Mexican, Brazilian Stocks May Pause, but Not for Long

Latin American stock markets look ripe for profit taking after their rocket-like moves of recent weeks. But expand your time horizon and the allure of these markets isn’t much changed from 1993, many pros say: The long-term growth potential remains far better than that of U.S. stocks as a whole--if you can handle the volatility.

In Mexico City, the Bolsa stock index eased 3.44 points to 2,755.53 on Tuesday. The Bolsa has surged 12% since July 29, betting on the ruling party’s victory in Sunday’s presidential election.

In Sao Paulo, Brazil, the Bovespa index gave up 1.5% on Tuesday, after soaring 28% the past three weeks. Brazil, too, faces an election (in October) and also is in the midst of its eighth anti-inflation plan in 12 years. Investors have been optimistic on both fronts, though the buying may have become too frenzied, some money managers warn.

Because their markets are Latin America’s biggest by far, Mexican and Brazilian stocks automatically dominate Latin American investment funds. So their prospects are key to Latin funds’ performance, short- and long-term. Here’s how some pros view Mexico and Brazil now:


* Mexico. The Bolsa index is up 5.9% year-to-date, but to get this far investors had to weather an Indian rebellion, political assassination and an economic slowdown--all of which helped crush the index to as low as 2,000 in spring.

While ruling party candidate Ernesto Zedillo’s victory Sunday assures that Mexico’s free-market economic reforms will remain in place, investors’ concern now is profit growth.

William Truscott, co-manager of the Scudder Latin America stock fund in New York, has 37% of the fund’s assets in Mexico. But he concedes that “we’re a bit cautious” now on the market. “Stock values are not extremely compelling” in light of weak first-half corporate earnings, he says.



Investors are expecting Mexican firms’ earnings to grow at a 20% to 30% annual clip longer-term, Truscott says, but that will only be possible if sales growth also picks up--the missing element so far. In the meantime, he notes, the market isn’t cheap, with many stocks selling for 15 to 20 times estimated 1994 earnings or higher.

Until sales growth comes, Truscott is focusing on what he terms the best-managed Mexican companies whose businesses can’t be readily duplicated by hungry U.S. competitors: Phone giant Telmex, for example, and retailer Cifra, which has formed a joint venture with Wal-Mart.

Geoffrey Dennis, Latin stock strategist with Bear, Stearns & Co. in New York, agrees that Mexican stocks are due for a pause. But he still sees the Bolsa index reaching 3,150 by year’s end. “I think that because a lot of investors have missed this rally, any correction will be limited.”

Under Zedillo, and with the help of free trade, Dennis sees Mexico growing 5% a year, versus 3% annually over the last six years. His favorite plays: Infrastructure stocks, such as construction firm Empresas ICA; and banks like Bancomer, whose earnings should rise as Mexican interest rates fall.


* Brazil. Many Latin fund managers are vastly more excited about Brazil than Mexico, even though the Bovespa index is up more than 60% this year in dollar terms, and even though a selloff is overdue. “We think the market can at least double again” before it reaches expensive levels, says Soraya Betterton, manager of the GT Latin American fund in San Francisco.

**Data excerpt:**
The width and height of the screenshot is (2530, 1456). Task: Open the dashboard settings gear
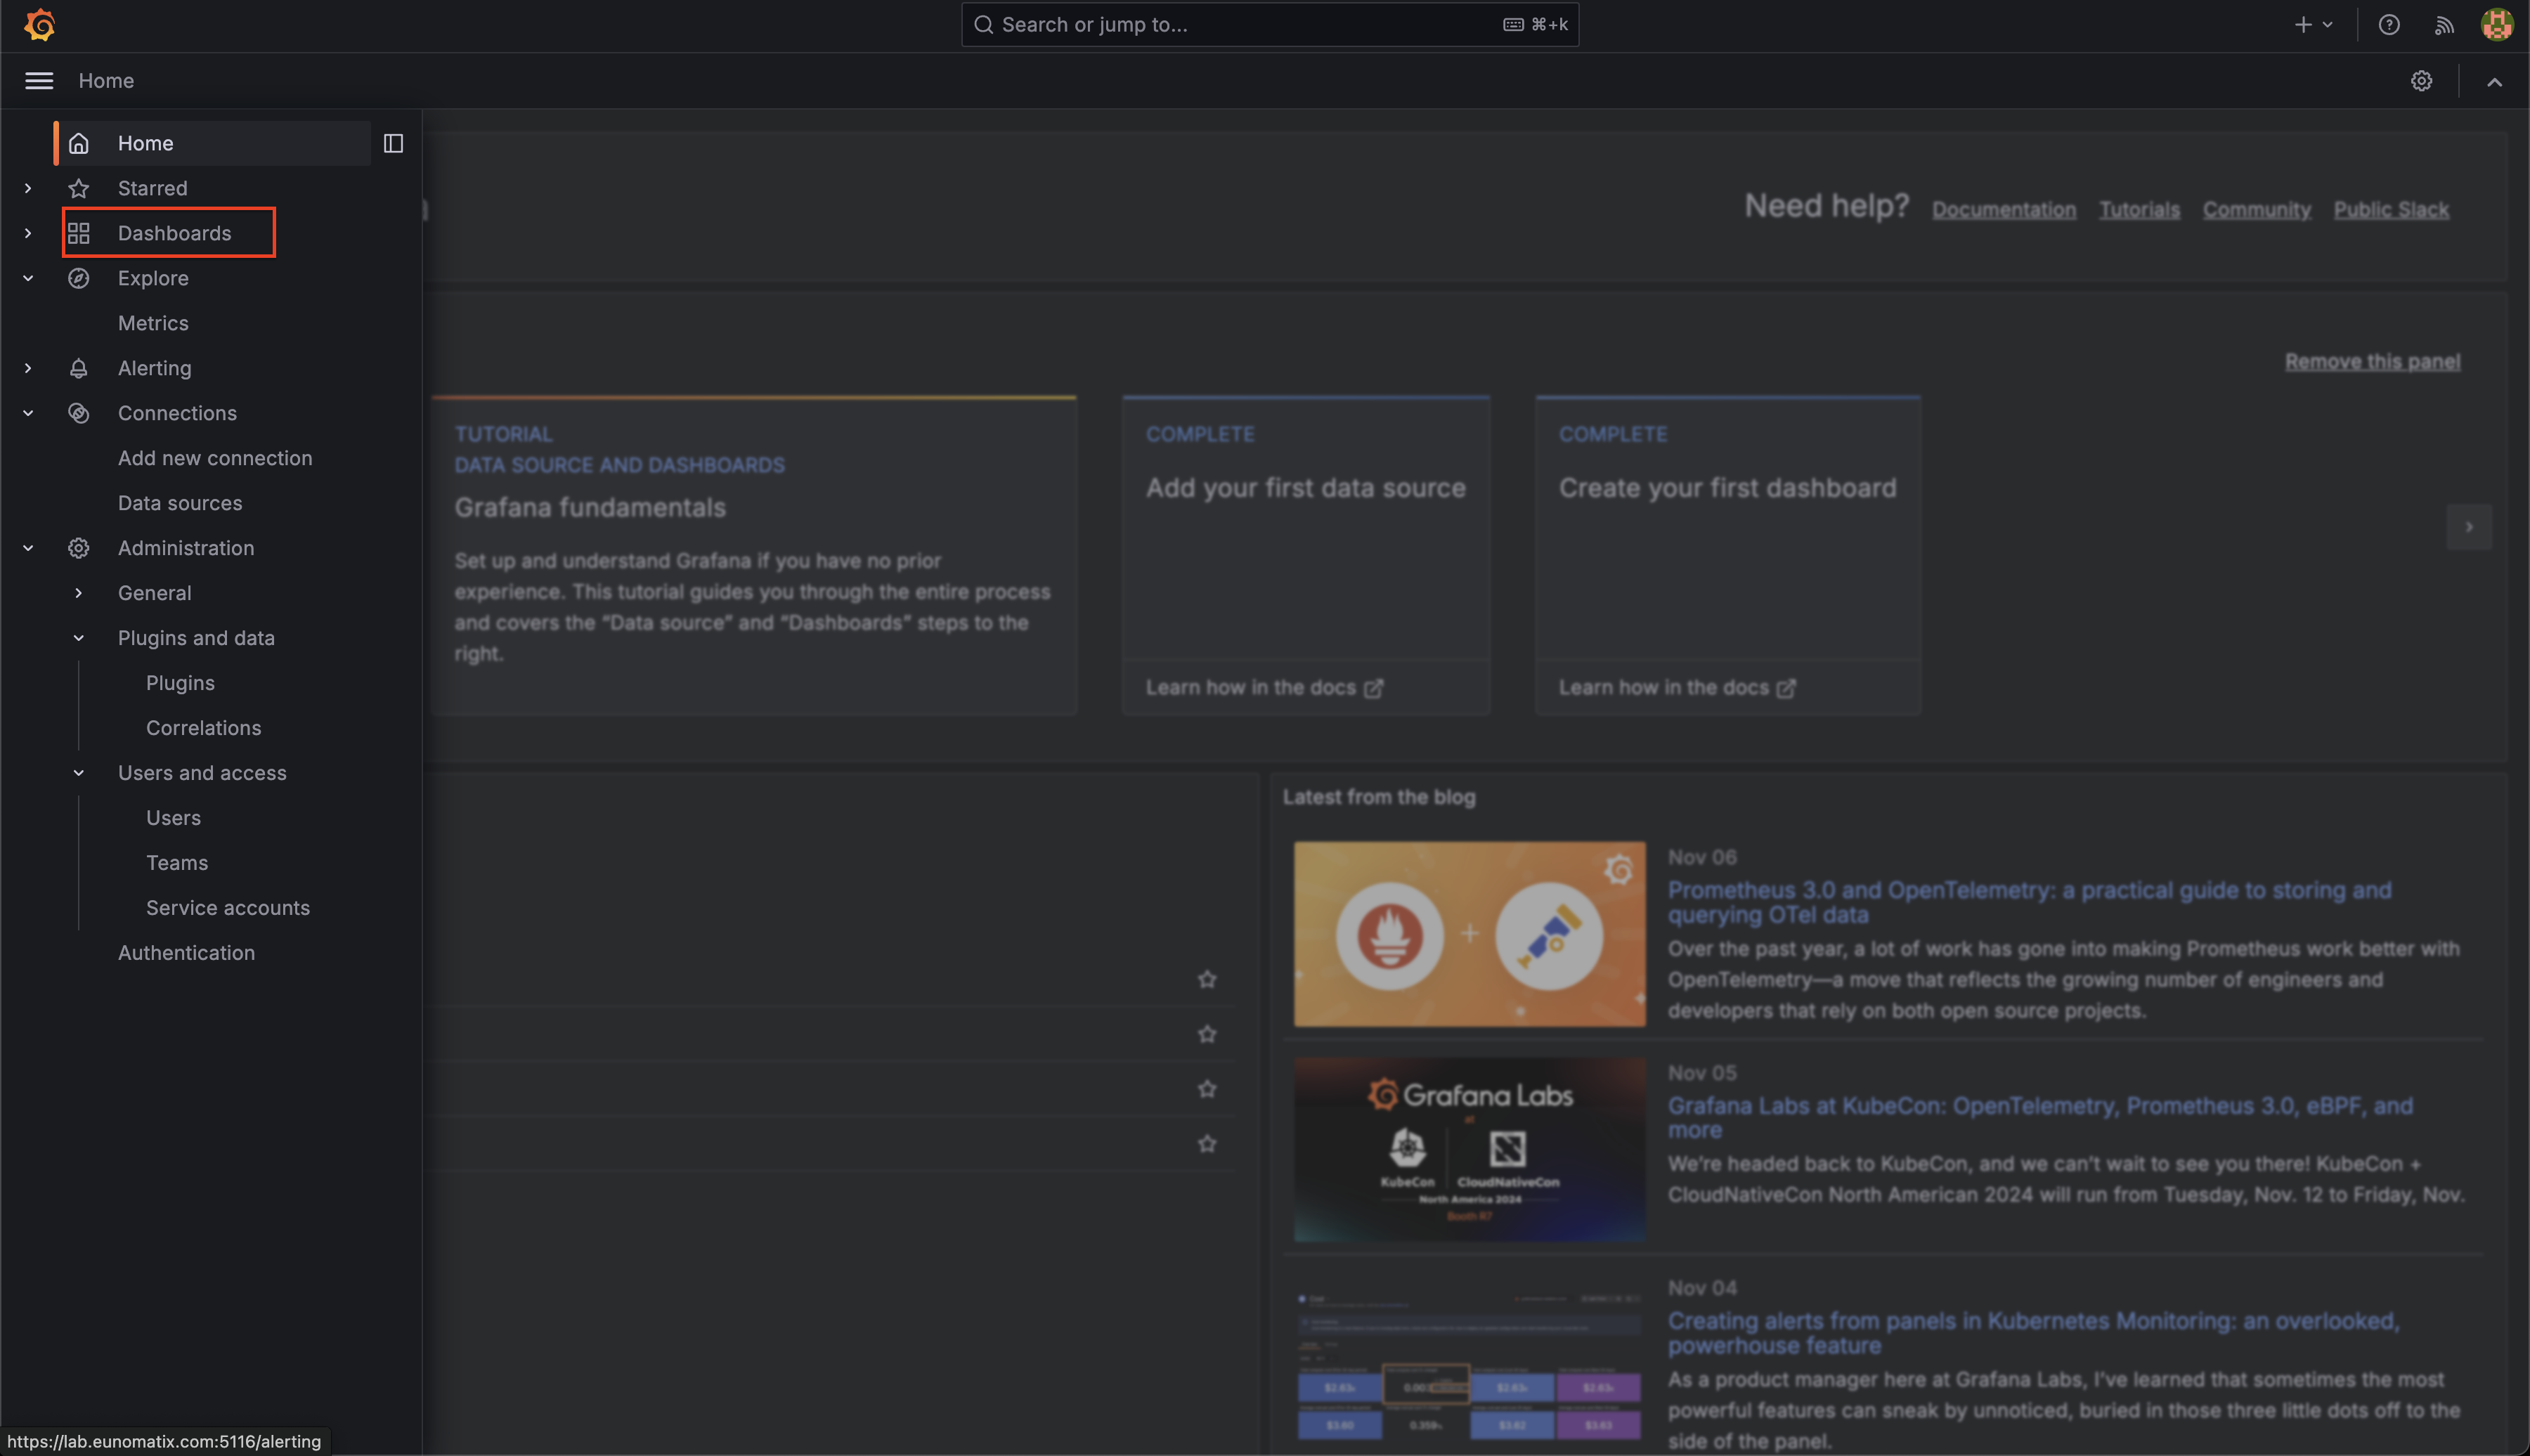[x=2422, y=81]
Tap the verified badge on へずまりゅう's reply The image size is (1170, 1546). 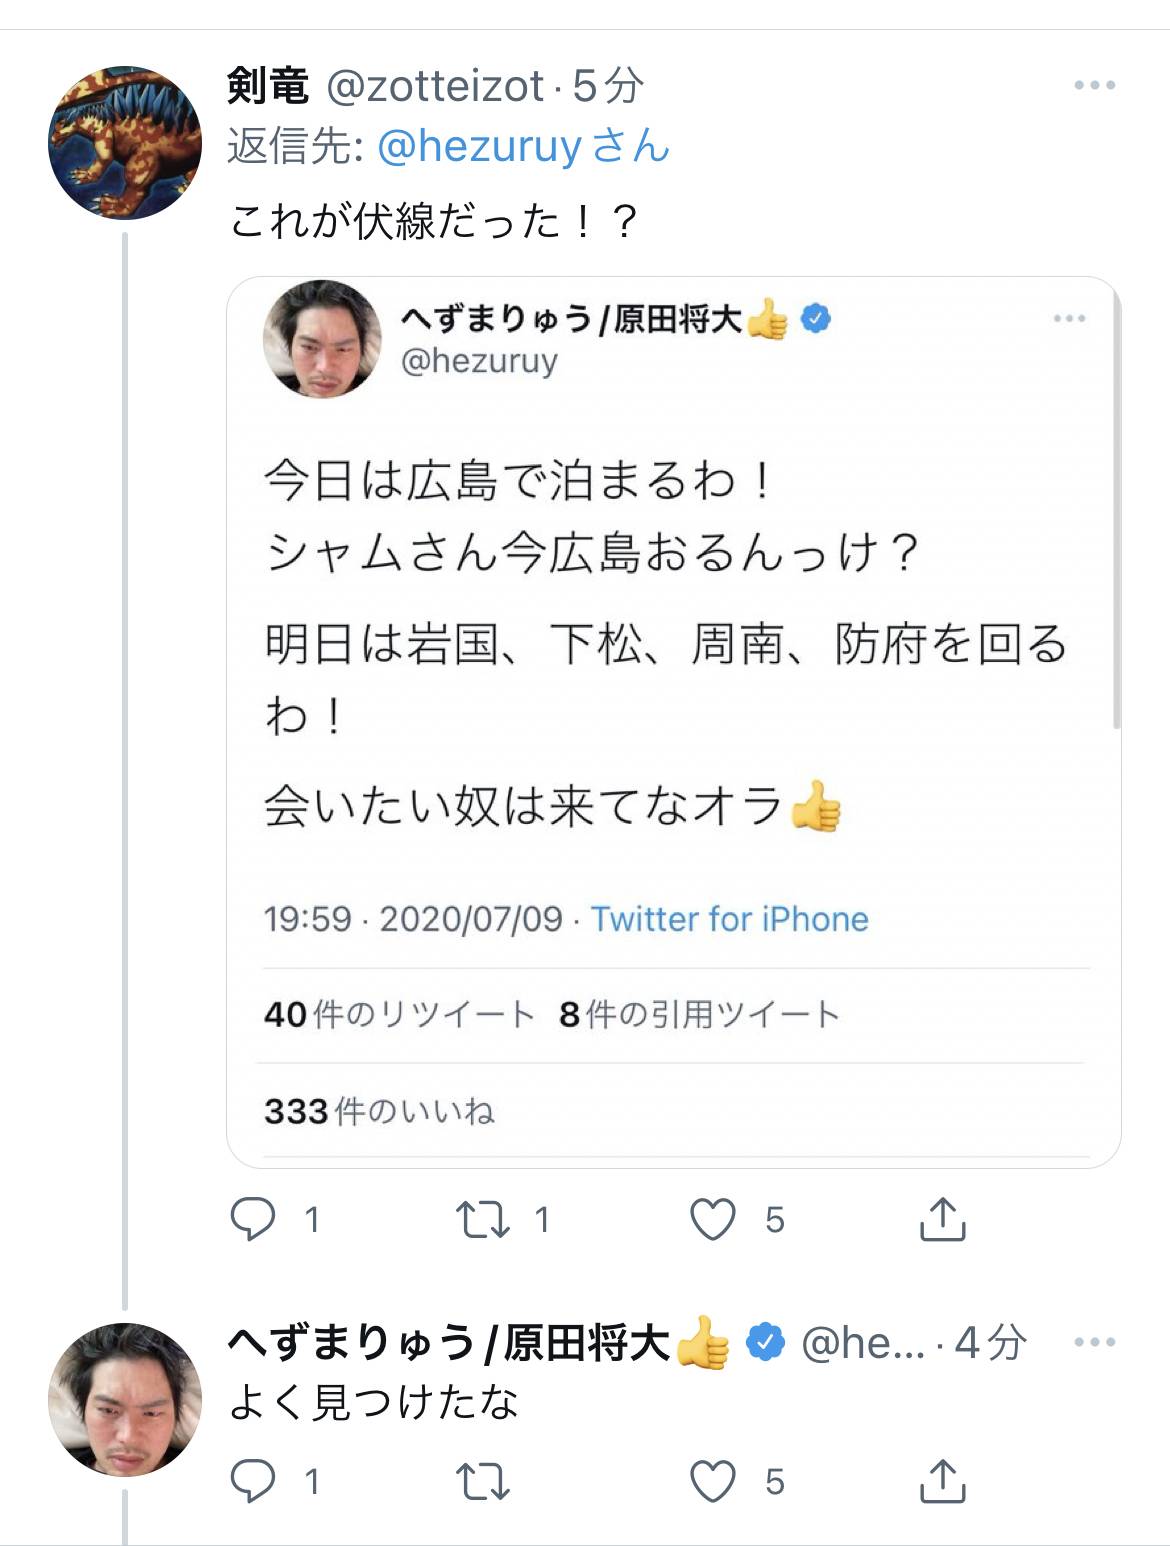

**Written task A:** In the article on Mexican and Brazilian stocks, by how many points did the Bolsa index ease on Tuesday?
**Written task B:** For each statement, say whether the article on Mexican and Brazilian stocks supports it, and quote the words that decide it: (i) The Bovespa index had soared 28% over the past three weeks. (ii) Truscott has half of his fund's assets in Mexico. (iii) Dennis expects the Bolsa index to reach 3,150 by year's end.
**Written task C:** Turn the paragraph of the article on Mexican and Brazilian stocks that begins "Under Zedillo, and with the help of free trade" into a short list that keeps its main facts.

**Written reply A:** 3.44 points, to 2,755.53.

**Written reply B:**
(i) Yes: "after soaring 28% the past three weeks"
(ii) No: "has 37% of the fund’s assets in Mexico"
(iii) Yes: "he still sees the Bolsa index reaching 3,150 by year’s end"

**Written reply C:**
- Dennis expects Mexico to grow 5% a year under Zedillo, with the help of free trade, up from 3% a year over the last six years.
- One favorite play is infrastructure stocks, such as construction firm Empresas ICA.
- Another is banks like Bancomer, whose earnings should rise as Mexican interest rates fall.